経常収支黒字は円高要因となりかねないが、昨今は大丈夫

経済学的には、経常収支の黒字、赤字は善悪ではありませんが、日本経済の現状を考えると、やはり経常収支の黒字は素晴らしいと言えるでしょう。第一は、少子高齢化が進みつつあることです。もしかすると将来の日本は、「現役世代が皆で高齢者の介護をしているので、製造業で働ける人がいない」国になってしまうかもしれません。そうなれば、輸出が激減し、輸入が激増します。その時に、日本が輸入する外貨を持っていなかったら大変です。現在、日本が経常収支黒字で外国から稼いでいる外貨は、対外純資産の増加となって外国に貸し出されていますから、将来はそれを取り崩して輸入することができるわけです。「日本国が老後に備えて貯金している」というわけですね。

 経常収支が黒字だということは、輸出企業等が海外から持ち帰って売りに出すドルが多く、輸入企業等が購入して海外に支払うドルが少ないということを意味しています。そうなると、経常収支の黒字はドルの需給関係に影響を与えてドル安円高を招きかねません。

 もっとも、最近は日本企業が海外企業を積極的に買収していることなどから、輸出企業が持ち帰ったドルが、そうした用途で海外に還元されているので、ドル安円高にはなっていません。今後については予断を許しませんが、少なくとも当面は海外企業の買収などは高水準で続きそうですから、現状程度の経常収支黒字であれば、特にドル安円高になると考える必要はなさそうです。



本当にデマゴーグです。

(1)
>もしかすると将来の日本は、「現役世代が皆で高齢者の介護をしているので、製造業で働ける人がいない」国になってしまうかもしれません。そうなれば、輸出が激減し、輸入が激増します。その時に、日本が輸入する外貨を持っていなかったら大変です。

2016年の円と海外通貨の1日あたり為替取引額です(BIS 10億ドル)

ドル・円 902
ユーロ・円79 
豪ドル・円31 
他通貨・円18

合計 1030(10億ドル)

1ドル110円とすると、113兆円です。

これに対し、日本の2016年貿易額(財・サービス)は、

輸出70兆0392億円 輸入65兆9651億円です。

輸出額は、1日あたり、0.192兆円=1920億円、輸入額は同0.18兆円=1807億円です。輸出入を合計すると1日あたり0.37兆円=3727億円です。
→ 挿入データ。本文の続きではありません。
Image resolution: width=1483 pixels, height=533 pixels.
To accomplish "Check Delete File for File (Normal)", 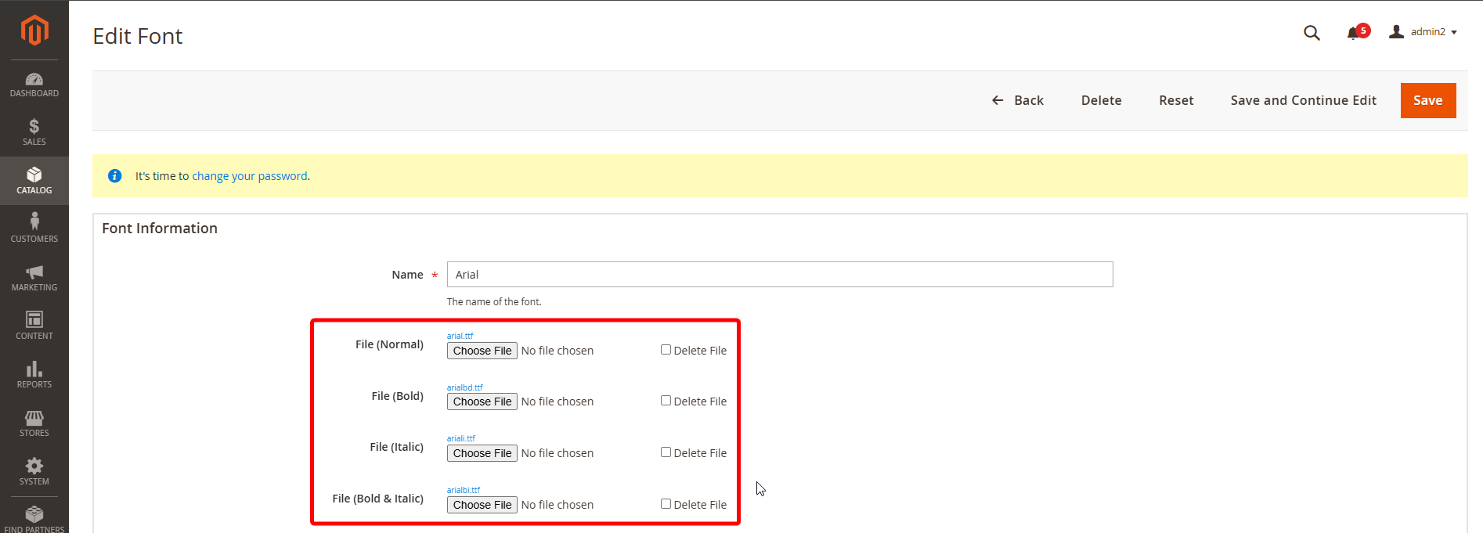I will pyautogui.click(x=666, y=350).
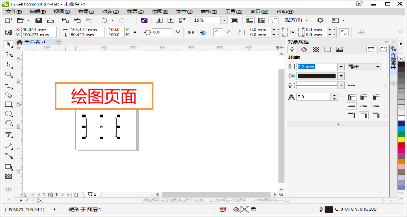Open the Options gear icon
The width and height of the screenshot is (407, 217).
pyautogui.click(x=320, y=20)
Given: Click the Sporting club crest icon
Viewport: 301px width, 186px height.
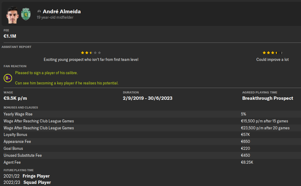Looking at the screenshot, I should [x=26, y=14].
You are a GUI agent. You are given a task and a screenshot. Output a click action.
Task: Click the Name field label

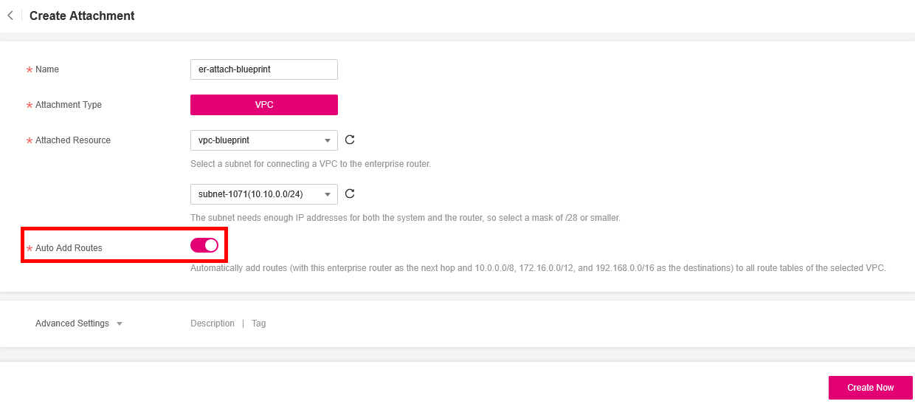(x=47, y=69)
日本の円と、外貨の為替取引は、貿易実需額の304倍!!!です。

1 為替取り引きと実需 日本

>輸入が激増します。その時に、日本が輸入する外貨を持っていなかったら大変です。

こんなこと、絶対にありません。外貨は「輸出で入ってくる、輸入で出ていく」ではなく「買って手に入れる、売って手放すもの」です。

(2)

>経常収支が黒字だということは、輸出企業等が海外から持ち帰って売りに出すドルが多く、輸入企業等が購入して海外に支払うドルが少ないということを意味しています。そうなると、経常収支の黒字はドルの需給関係に影響を与えてドル安円高を招きかねません。

為替取引は貿易取引の304倍ですから、輸出企業の持ち帰ったドルを使って輸入することも120%ありません(304分の1は使われているかもしれませんが-笑-)
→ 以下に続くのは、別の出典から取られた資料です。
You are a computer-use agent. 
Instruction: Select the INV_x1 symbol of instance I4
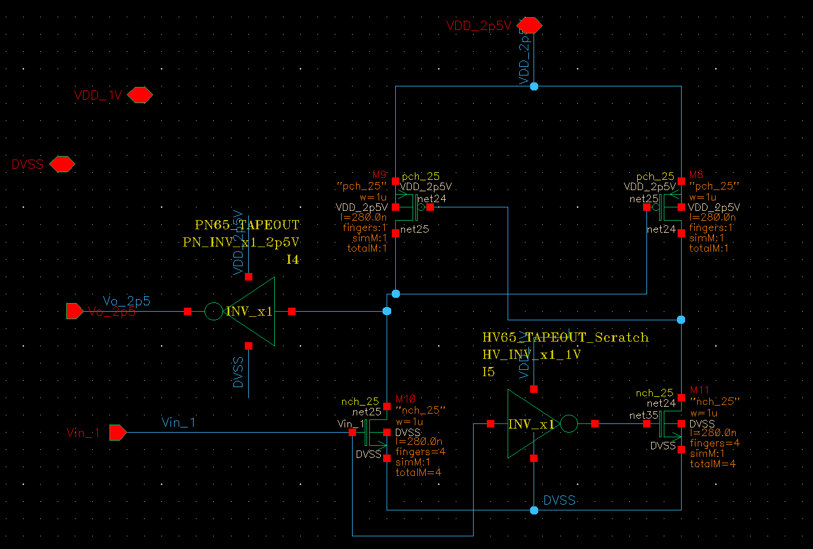coord(254,311)
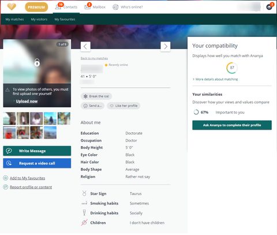Image resolution: width=277 pixels, height=235 pixels.
Task: Click Ask Ananya to complete their profile
Action: [x=232, y=125]
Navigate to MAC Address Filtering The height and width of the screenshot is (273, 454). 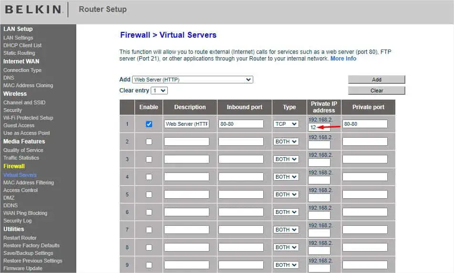click(x=29, y=182)
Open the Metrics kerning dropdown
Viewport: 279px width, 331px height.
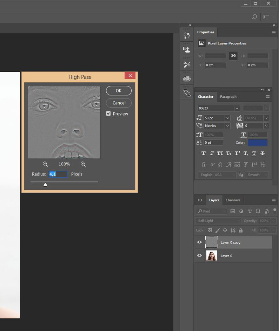(228, 126)
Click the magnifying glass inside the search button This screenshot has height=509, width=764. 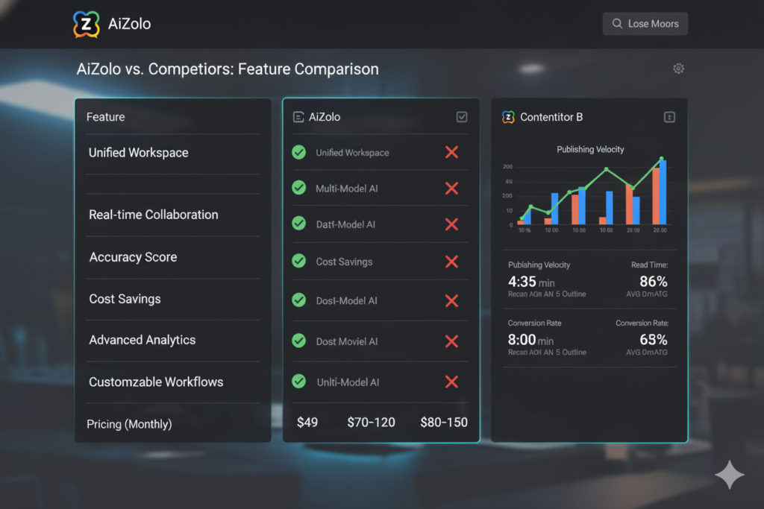[617, 23]
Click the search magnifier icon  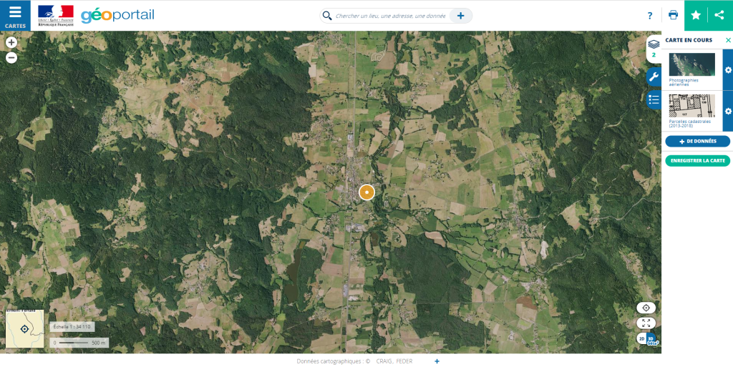coord(327,16)
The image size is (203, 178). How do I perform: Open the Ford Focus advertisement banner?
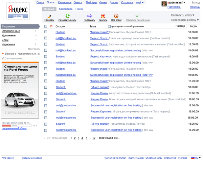(x=20, y=90)
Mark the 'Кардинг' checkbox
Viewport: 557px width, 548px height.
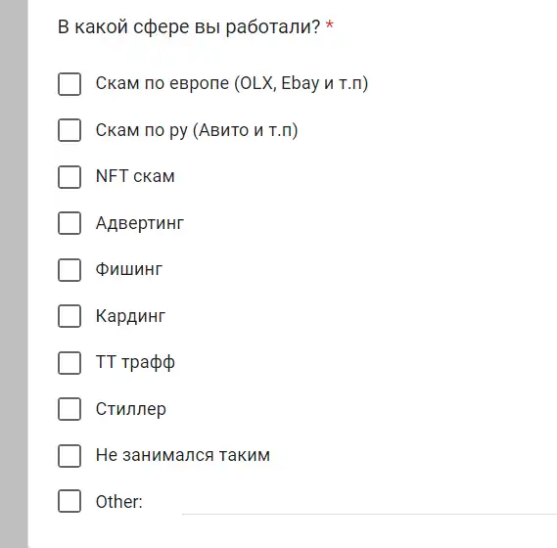(x=70, y=316)
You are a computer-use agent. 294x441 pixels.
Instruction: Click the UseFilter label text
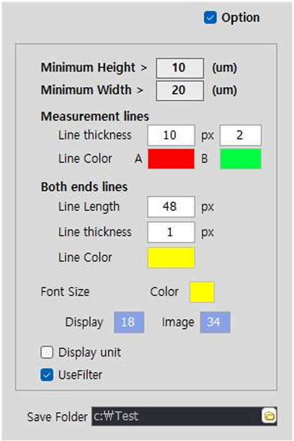point(80,375)
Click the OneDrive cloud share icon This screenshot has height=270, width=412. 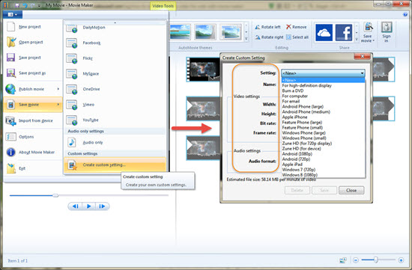[324, 33]
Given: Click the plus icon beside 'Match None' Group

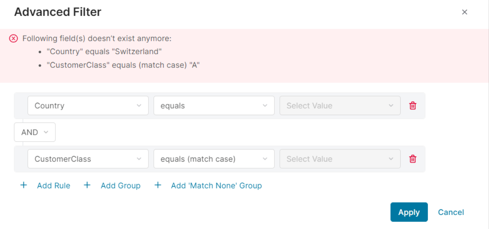Looking at the screenshot, I should tap(158, 185).
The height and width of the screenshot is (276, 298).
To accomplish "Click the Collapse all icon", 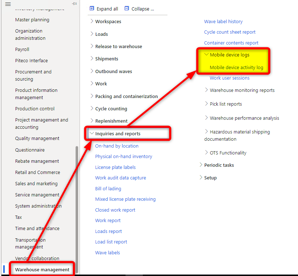I will 127,9.
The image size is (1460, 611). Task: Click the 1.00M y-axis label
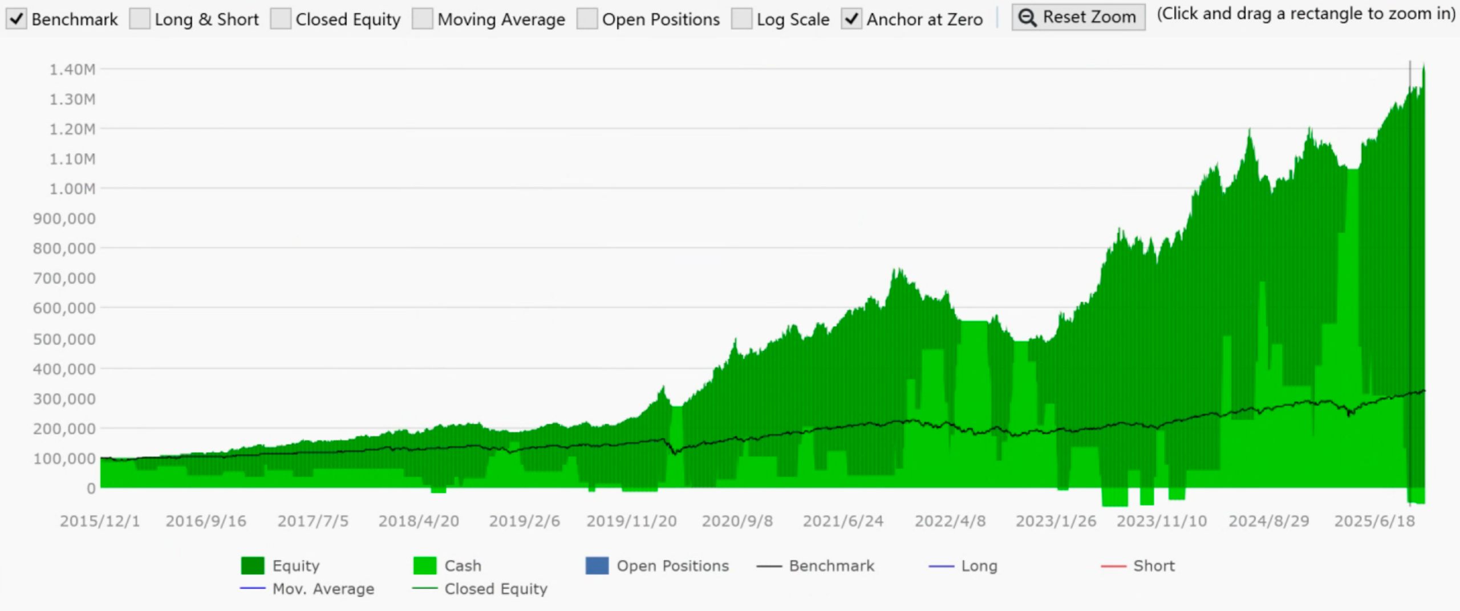point(72,189)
 貿易黒字や経常黒字になると、円を買いドルを売る→円高になることなど、絶対にありません! あ、304分の1はあります!(爆笑)

(3)
>経常収支の黒字はドルの需給関係に影響を与えてドル安円高を招きかねません。
>もっとも、最近は日本企業が海外企業を積極的に買収していることなどから、輸出企業が持ち帰ったドルが、そうした用途で海外に還元されている


2016 上半期 国際収支表

 このように、輸出-輸入の「貿易黒字」・経常黒字は、直ちに「金融黒字」になります。輸出企業が持ち帰ったドルは、直ちに「金融収支黒字」になります。
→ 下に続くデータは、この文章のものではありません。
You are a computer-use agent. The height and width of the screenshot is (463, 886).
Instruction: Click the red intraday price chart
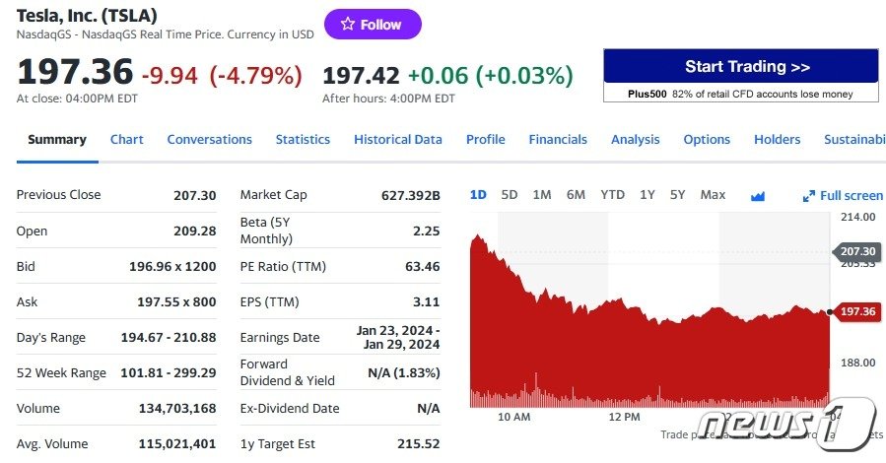click(650, 355)
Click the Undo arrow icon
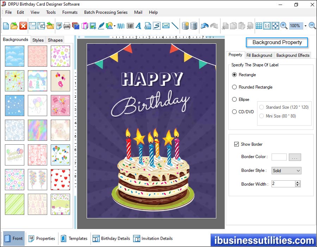Image resolution: width=317 pixels, height=247 pixels. 204,26
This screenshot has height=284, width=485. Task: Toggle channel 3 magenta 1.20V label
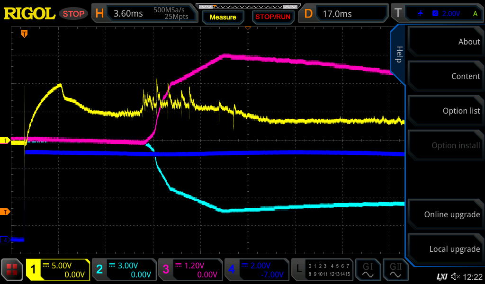tap(190, 270)
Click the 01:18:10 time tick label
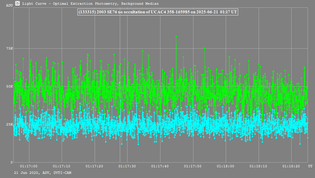This screenshot has height=178, width=315. tap(259, 166)
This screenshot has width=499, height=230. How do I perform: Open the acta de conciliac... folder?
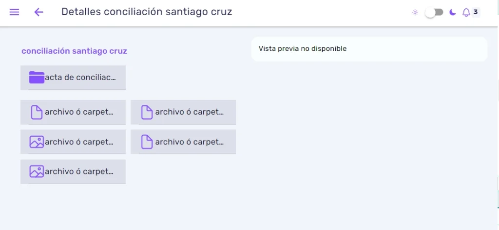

輸出企業の持ち帰ったドルを使って海外企業の買収に使っている(何らかの意思が入っている)などということは120%ありません。繰り返しますが、304分の1はあります(爆笑)。

(4)
>現在、日本が経常収支黒字で外国から稼いでいる外貨は、対外純資産の増加となって外国に貸し出されていますから、将来はそれを取り崩して輸入することができるわけです。「日本国が老後に備えて貯金している」というわけですね。

対外純資産は取り崩すものではありません。

1.6 対外純資産

平成28年末

日本の対外資産                997兆,7710億円
日本の対外負債(海外からの日本投資) 648兆,6580億円

対外純資産とは、差額の349兆1120億円です。

中身は、直接投資などの貸し付け、株式・債券、外貨準備などです。

 この塚崎公義というデマゴーグの脳内思考は、「対外純資産=外国への貸し出し、対外負債=借金」で止まっています。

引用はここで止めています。